De heer Slob (ChristenUnie): Ik vraag de Nederlandse regering om zo
snel mogelijk deze beoordeling aan de Kamer te sturen, zodat we het
debat kunnen vervolgen met de verantwoordelijk minister.
Tot slot heb ik een vraag over de schade die wordt
aangericht. De binnenvaart verkeert al in een heel zware periode
vanwege de crisis. De Nederlandse regering heeft er niet voor gekozen
om, conform adviezen, daar op de korte termijn iets aan te doen. Zij
zoekt het meer in structuuroplossingen op de lange termijn. Nu komt dit
er nog een keer overheen voor veel Nederlandse schippers. Is de
minister bereid, te onderzoeken wat de mogelijkheden zijn om de
bedrijven die met grote verliezen worden geconfronteerd -- deze lopen
snel op -- door deze stremming, financieel te compenseren en de Kamer
daarover te rapporteren? Dat is de korte termijn. Is de minister ook
bereid, internationaal overleg te starten om op termijn financiële
waarborgen te realiseren voor dergelijke calamiteiten?
Minister Kamp: Het is een zaak van betrokkenen zelf om zich tegen dit
soort calamiteiten te verzekeren. Als er schade is -- in dit geval is
die er in zeer grote mate -- zal die in eerste instantie verhaald
moeten worden op de eigenaar van het schip. Volgens een internationaal
verdrag is er een grens gesteld aan de te verhalen schade, namelijk 2,3
mln. In dat geval zullen betrokkenen naar hun eigen verzekering moeten
kijken. Als zij die verzekering niet op orde hebben, is sprake van een
ernstig probleem, mogelijk een probleem dat men in zekere mate
ingecalculeerd heeft bij de beslissing om zich daar niet tegen te
verzekeren. Ik denk niet dat ik op dit moment het perspectief kan
bieden dat de overheid daarbij een rol kan gaan spelen. Dit is de
verantwoordelijkheid voor de betrokken bedrijven zelf.
De heer Slob (ChristenUnie): Voorzitter ...

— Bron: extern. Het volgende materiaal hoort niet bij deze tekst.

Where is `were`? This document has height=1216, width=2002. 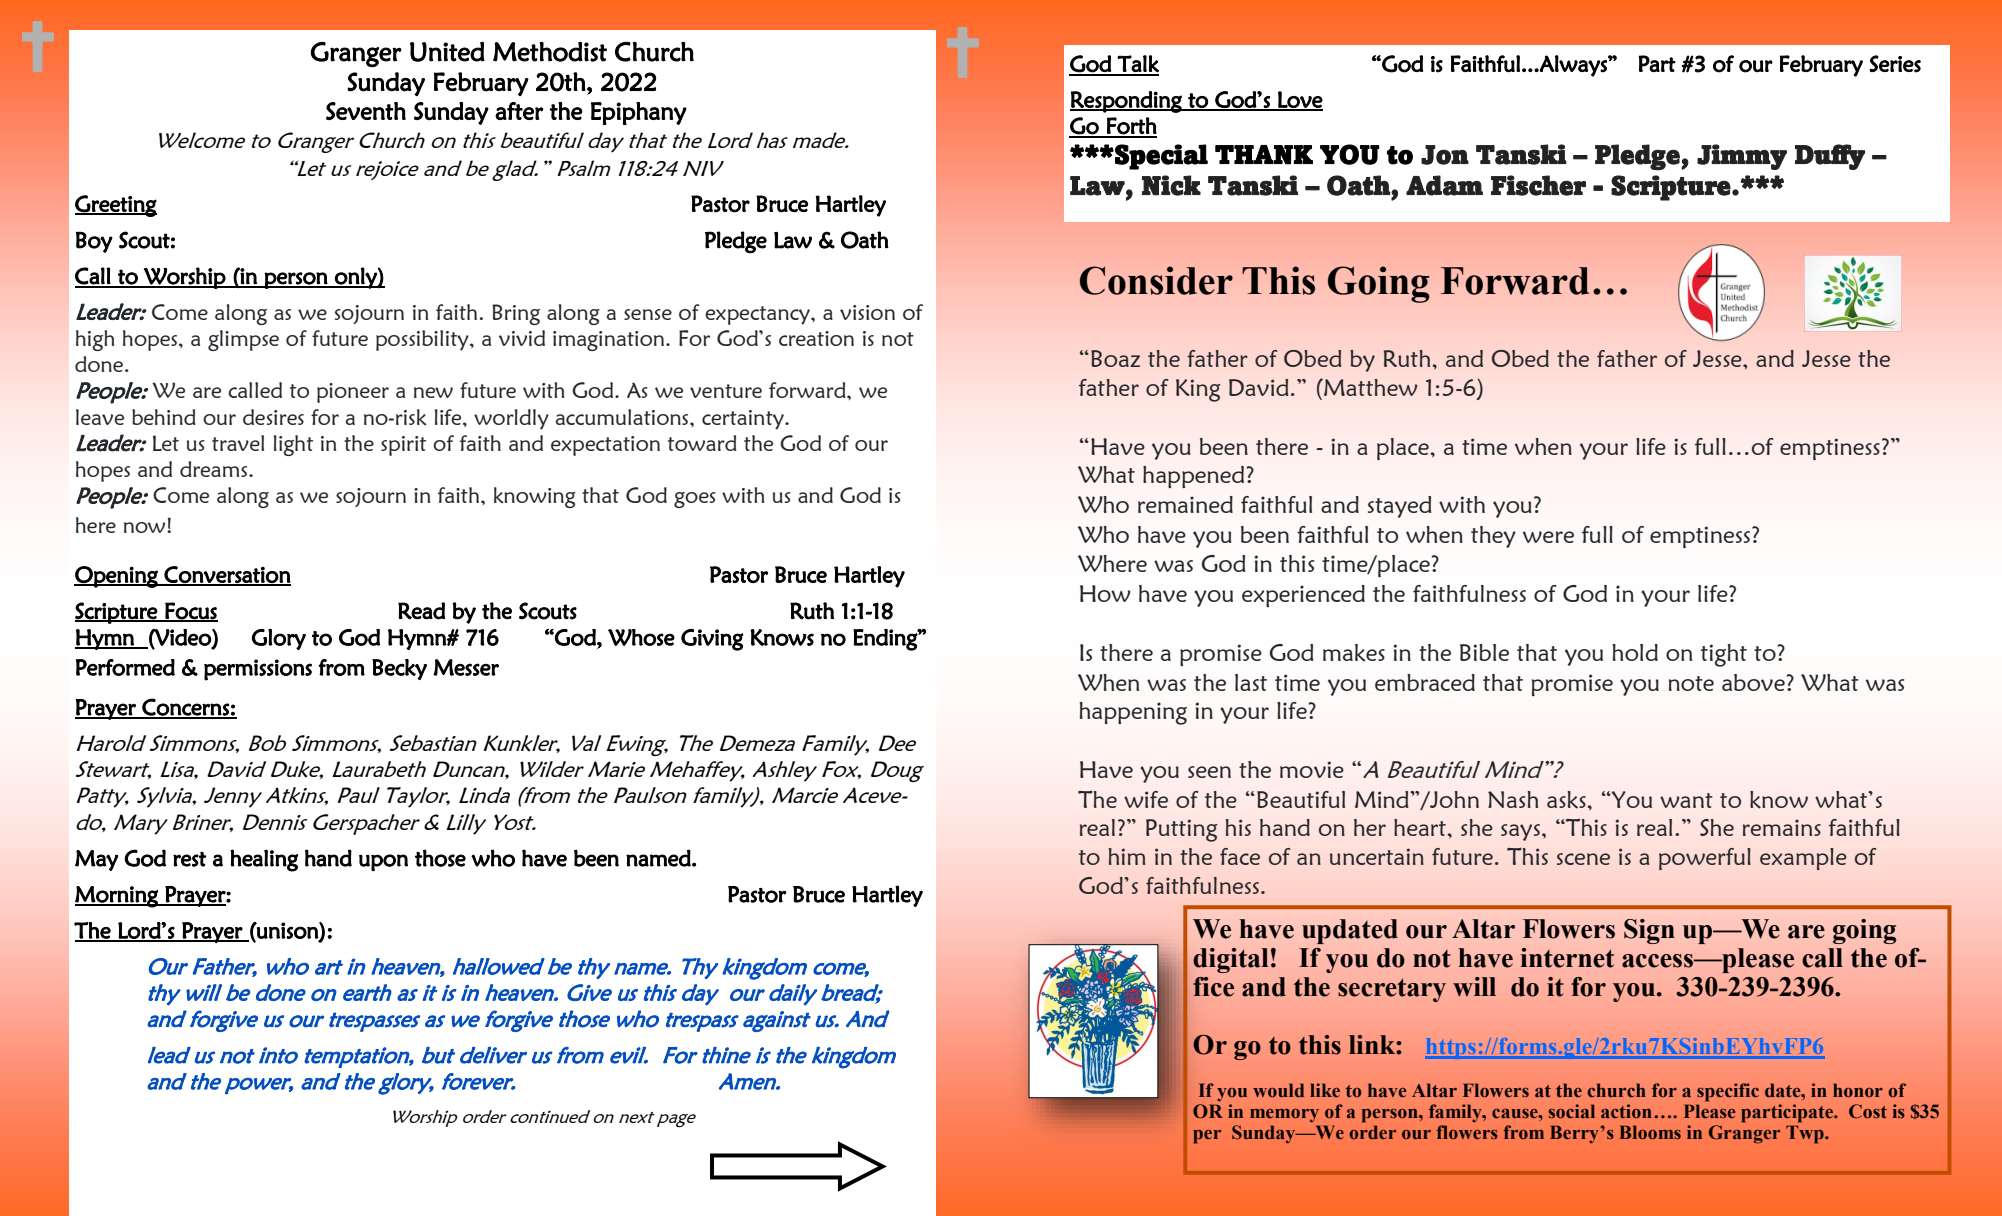 were is located at coordinates (1548, 537).
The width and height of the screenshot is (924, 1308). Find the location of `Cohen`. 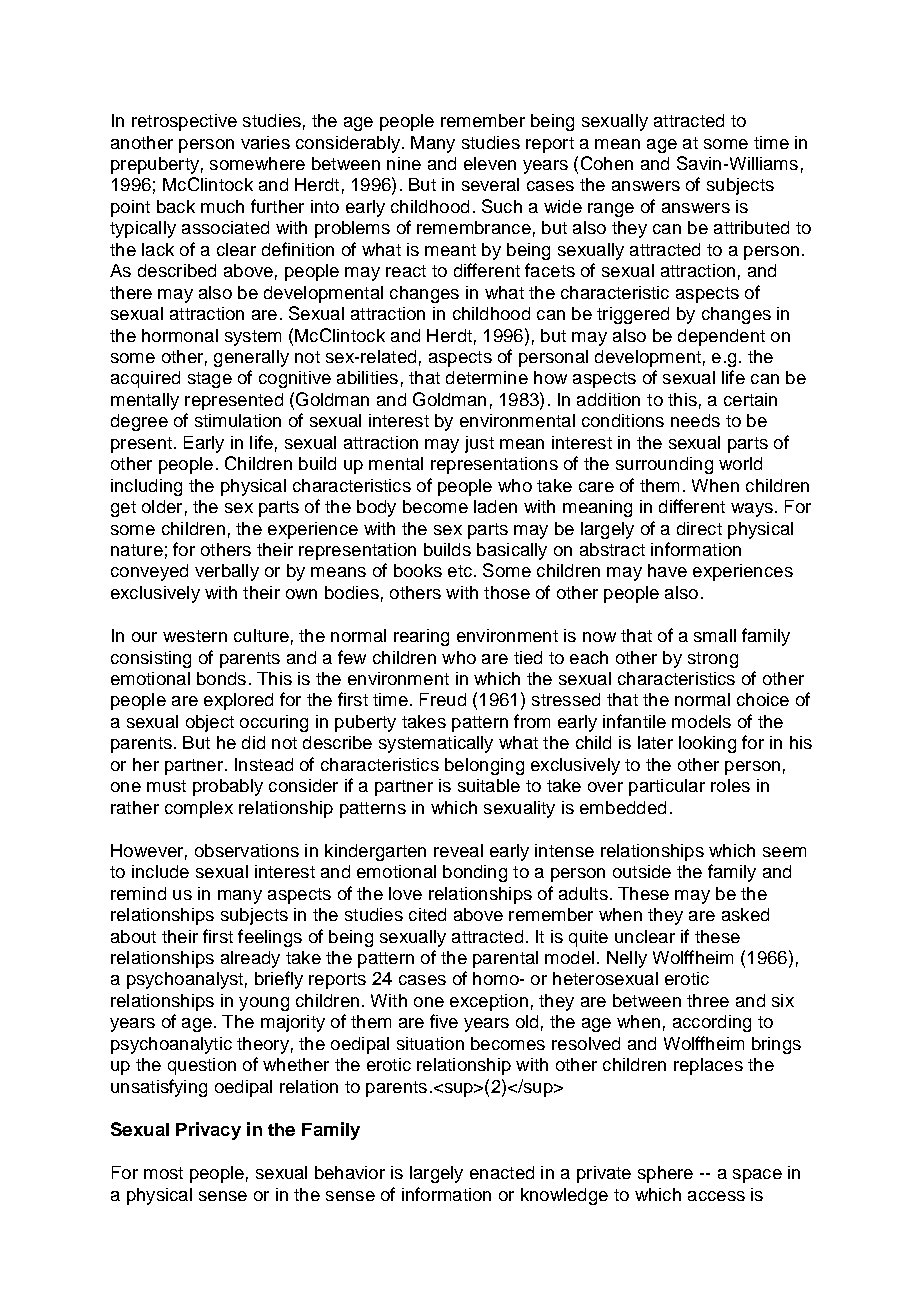

Cohen is located at coordinates (607, 163).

De voorzitter: Mijnheer Slob, u bent eigenlijk door uw tijd heen.
**
De heer Slob (ChristenUnie): Maar ik heb geen antwoord op mijn tweede
vraag gekregen.
De voorzitter: Gaat uw gang. Uw tweede vraag.
**
De heer Slob (ChristenUnie): Ik vind het antwoord over de korte termijn
teleurstellend, maar ik zal mij daar even bij moeten neerleggen. Ik heb
de minister tevens gevraagd om voor de langere termijn internationaal
overleg te starten om te kijken of er financiële waarborgen zijn te
realiseren voor dergelijke calamiteiten, die er kei- en keihard
inhakken bij de betrokken schippers.
Minister Kamp: Je moet je realiseren dat een calamiteit als deze zich
gelukkig zeer zelden voordoet. Ik heb al gezegd dat een stremming zich
nog niet eerder in deze omvang heeft voorgedaan. Of het verstandig is
om daar met z'n allen een regeling voor te bespreken, kan ik op dit
moment niet inschatten. Laat ik zeggen dat ik naar aanleiding van
hetgeen de heer Slob naar voren heeft gebracht, mij zal beraden op de
vraag of er reden is om een dergelijk initiatief te nemen.